Your objective | From the line containing "This screenshot has height=527, width=800." through the last line of the entries below, repeat each line word for word and leave out the rest.

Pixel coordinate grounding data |
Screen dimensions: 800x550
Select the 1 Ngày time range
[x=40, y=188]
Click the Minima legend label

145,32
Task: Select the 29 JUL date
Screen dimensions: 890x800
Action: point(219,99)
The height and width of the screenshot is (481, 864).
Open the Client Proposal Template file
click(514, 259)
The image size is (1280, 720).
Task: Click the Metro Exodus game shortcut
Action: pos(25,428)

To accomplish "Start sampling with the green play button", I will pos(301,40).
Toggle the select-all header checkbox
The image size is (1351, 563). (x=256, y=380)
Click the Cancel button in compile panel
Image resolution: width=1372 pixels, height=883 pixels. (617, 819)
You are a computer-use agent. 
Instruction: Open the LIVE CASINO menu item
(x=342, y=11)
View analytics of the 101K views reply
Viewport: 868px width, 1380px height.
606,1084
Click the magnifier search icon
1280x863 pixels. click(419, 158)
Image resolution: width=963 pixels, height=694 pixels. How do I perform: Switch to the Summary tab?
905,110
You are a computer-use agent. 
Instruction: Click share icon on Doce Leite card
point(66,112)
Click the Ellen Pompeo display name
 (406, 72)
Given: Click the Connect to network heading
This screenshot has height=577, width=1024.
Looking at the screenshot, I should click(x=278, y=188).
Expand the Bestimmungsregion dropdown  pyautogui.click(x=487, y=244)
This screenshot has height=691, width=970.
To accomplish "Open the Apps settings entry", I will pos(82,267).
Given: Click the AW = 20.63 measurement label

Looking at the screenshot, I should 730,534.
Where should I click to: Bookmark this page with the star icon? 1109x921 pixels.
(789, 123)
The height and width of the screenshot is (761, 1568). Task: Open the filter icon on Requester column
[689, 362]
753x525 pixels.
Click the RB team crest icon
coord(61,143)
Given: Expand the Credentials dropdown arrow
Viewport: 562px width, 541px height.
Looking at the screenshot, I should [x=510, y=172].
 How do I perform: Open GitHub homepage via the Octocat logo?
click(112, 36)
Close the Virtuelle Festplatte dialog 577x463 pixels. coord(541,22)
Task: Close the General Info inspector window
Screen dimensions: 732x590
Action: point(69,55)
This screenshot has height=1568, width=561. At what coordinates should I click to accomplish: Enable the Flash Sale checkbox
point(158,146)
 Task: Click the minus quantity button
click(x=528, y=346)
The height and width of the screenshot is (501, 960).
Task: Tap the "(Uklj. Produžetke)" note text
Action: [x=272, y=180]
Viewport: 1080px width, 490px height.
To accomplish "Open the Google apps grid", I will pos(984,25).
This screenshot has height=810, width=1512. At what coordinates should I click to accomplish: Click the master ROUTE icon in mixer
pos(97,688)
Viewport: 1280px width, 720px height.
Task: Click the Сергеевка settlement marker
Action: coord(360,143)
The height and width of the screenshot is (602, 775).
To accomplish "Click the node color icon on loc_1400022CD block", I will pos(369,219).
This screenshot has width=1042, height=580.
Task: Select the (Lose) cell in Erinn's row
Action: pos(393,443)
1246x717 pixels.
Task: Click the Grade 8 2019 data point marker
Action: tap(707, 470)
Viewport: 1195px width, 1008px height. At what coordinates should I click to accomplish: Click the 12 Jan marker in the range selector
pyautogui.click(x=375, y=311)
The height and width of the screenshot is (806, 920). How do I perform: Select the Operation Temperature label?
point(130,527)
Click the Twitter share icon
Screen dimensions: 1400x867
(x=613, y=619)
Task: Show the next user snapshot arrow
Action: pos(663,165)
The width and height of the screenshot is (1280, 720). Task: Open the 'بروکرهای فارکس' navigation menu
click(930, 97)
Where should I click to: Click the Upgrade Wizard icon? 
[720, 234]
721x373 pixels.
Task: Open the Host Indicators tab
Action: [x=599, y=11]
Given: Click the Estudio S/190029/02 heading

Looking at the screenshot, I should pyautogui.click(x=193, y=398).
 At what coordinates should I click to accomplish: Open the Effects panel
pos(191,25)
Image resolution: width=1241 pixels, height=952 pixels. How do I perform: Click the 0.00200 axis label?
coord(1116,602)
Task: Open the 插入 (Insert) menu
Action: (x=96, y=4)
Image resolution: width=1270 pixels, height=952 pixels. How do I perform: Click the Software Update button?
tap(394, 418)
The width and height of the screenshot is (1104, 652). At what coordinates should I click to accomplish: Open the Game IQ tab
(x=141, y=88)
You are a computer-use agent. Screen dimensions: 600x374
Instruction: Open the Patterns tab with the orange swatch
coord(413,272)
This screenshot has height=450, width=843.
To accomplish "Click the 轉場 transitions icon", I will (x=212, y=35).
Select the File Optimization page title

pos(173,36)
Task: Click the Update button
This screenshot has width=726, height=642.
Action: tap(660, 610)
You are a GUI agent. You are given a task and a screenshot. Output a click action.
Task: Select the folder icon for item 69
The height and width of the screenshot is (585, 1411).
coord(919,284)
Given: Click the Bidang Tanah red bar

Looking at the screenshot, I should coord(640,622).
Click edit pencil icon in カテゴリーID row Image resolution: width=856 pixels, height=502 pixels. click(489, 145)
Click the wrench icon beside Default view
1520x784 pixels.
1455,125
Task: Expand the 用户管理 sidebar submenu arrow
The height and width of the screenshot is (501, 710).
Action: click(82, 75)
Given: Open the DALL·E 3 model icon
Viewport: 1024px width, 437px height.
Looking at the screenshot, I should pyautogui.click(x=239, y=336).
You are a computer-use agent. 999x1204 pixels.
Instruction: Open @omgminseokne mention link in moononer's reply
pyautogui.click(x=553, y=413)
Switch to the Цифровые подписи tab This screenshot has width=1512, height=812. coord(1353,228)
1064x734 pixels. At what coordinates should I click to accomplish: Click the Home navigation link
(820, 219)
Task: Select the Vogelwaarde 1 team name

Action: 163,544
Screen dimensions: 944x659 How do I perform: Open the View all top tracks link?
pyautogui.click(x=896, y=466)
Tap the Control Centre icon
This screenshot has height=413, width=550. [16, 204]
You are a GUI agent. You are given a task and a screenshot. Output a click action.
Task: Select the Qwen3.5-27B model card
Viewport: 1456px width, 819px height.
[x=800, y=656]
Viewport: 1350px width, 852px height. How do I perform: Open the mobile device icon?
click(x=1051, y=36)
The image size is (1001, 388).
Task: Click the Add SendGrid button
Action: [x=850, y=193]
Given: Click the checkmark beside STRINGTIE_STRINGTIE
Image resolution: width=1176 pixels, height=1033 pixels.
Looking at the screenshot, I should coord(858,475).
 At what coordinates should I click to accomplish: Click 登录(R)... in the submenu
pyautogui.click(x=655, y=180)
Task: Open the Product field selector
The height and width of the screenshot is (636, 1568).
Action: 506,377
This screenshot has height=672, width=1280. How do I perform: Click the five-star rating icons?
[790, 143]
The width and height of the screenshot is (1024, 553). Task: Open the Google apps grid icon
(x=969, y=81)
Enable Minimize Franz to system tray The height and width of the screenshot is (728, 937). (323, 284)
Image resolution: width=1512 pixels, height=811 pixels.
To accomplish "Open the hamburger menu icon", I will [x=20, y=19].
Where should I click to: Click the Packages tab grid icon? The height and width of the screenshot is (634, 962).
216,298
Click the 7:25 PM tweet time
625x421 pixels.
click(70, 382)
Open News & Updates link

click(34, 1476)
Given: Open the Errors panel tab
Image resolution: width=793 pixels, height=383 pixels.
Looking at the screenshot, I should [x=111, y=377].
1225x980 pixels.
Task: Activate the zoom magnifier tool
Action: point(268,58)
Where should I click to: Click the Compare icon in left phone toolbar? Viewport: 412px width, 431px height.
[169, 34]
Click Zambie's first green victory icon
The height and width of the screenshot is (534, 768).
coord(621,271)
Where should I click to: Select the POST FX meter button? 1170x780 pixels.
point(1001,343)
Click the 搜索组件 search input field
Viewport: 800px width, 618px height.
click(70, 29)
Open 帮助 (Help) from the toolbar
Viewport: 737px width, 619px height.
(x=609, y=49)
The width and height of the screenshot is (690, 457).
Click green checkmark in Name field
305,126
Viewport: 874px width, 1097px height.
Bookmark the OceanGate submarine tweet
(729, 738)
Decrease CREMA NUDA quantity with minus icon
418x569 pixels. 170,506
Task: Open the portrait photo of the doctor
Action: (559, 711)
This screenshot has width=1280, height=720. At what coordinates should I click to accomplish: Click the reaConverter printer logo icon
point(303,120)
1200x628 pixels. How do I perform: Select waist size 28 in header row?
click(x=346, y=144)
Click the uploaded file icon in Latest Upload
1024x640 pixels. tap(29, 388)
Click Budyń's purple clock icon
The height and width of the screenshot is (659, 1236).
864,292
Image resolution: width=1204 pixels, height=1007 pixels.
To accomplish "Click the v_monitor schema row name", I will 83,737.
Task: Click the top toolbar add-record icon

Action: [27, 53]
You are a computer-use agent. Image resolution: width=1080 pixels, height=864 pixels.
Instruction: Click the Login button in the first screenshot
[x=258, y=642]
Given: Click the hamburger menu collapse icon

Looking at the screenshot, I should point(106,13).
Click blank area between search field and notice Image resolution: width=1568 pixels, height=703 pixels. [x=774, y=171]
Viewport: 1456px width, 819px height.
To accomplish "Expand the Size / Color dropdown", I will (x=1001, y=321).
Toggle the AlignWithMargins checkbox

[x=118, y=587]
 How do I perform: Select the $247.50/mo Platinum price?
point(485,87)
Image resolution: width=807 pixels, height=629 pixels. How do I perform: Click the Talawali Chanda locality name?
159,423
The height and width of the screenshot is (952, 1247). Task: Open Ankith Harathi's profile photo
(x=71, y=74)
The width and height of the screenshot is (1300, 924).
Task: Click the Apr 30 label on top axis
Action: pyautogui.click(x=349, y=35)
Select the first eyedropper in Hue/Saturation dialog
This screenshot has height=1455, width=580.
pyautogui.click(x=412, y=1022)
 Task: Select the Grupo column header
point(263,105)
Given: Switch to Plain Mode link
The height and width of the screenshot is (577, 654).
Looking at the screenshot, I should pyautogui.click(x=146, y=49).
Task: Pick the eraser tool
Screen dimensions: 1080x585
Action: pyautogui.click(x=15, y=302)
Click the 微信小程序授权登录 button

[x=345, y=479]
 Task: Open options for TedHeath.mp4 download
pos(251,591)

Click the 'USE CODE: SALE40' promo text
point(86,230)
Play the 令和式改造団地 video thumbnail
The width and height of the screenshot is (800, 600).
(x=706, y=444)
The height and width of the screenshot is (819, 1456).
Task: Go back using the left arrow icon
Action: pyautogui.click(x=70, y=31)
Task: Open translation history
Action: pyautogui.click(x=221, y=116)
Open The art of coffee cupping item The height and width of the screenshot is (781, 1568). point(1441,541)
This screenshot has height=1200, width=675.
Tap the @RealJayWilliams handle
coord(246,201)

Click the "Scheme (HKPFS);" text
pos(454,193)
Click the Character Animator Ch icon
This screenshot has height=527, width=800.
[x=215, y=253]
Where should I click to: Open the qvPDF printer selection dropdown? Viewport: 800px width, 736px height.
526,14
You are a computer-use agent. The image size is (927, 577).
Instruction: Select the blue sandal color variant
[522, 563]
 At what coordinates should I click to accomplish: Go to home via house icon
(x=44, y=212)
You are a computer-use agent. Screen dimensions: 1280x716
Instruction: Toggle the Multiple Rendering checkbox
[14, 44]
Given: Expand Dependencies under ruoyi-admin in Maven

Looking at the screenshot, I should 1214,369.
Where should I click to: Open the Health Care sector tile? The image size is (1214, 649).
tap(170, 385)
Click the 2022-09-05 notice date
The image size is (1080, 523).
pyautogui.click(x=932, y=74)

Answer box |
This screenshot has height=527, width=800.
[x=215, y=253]
Where should I click to: Open the qvPDF printer selection dropdown? Viewport: 800px width, 736px height.
526,14
You are a computer-use agent. The image size is (927, 577).
Instruction: Select the blue sandal color variant
[522, 563]
 At what coordinates should I click to accomplish: Go to home via house icon
(x=44, y=212)
You are a computer-use agent. Screen dimensions: 1280x716
Instruction: Toggle the Multiple Rendering checkbox
[14, 44]
Given: Expand Dependencies under ruoyi-admin in Maven

Looking at the screenshot, I should 1214,369.
Where should I click to: Open the Health Care sector tile? The image size is (1214, 649).
tap(170, 385)
Click the 2022-09-05 notice date
The image size is (1080, 523).
pyautogui.click(x=932, y=74)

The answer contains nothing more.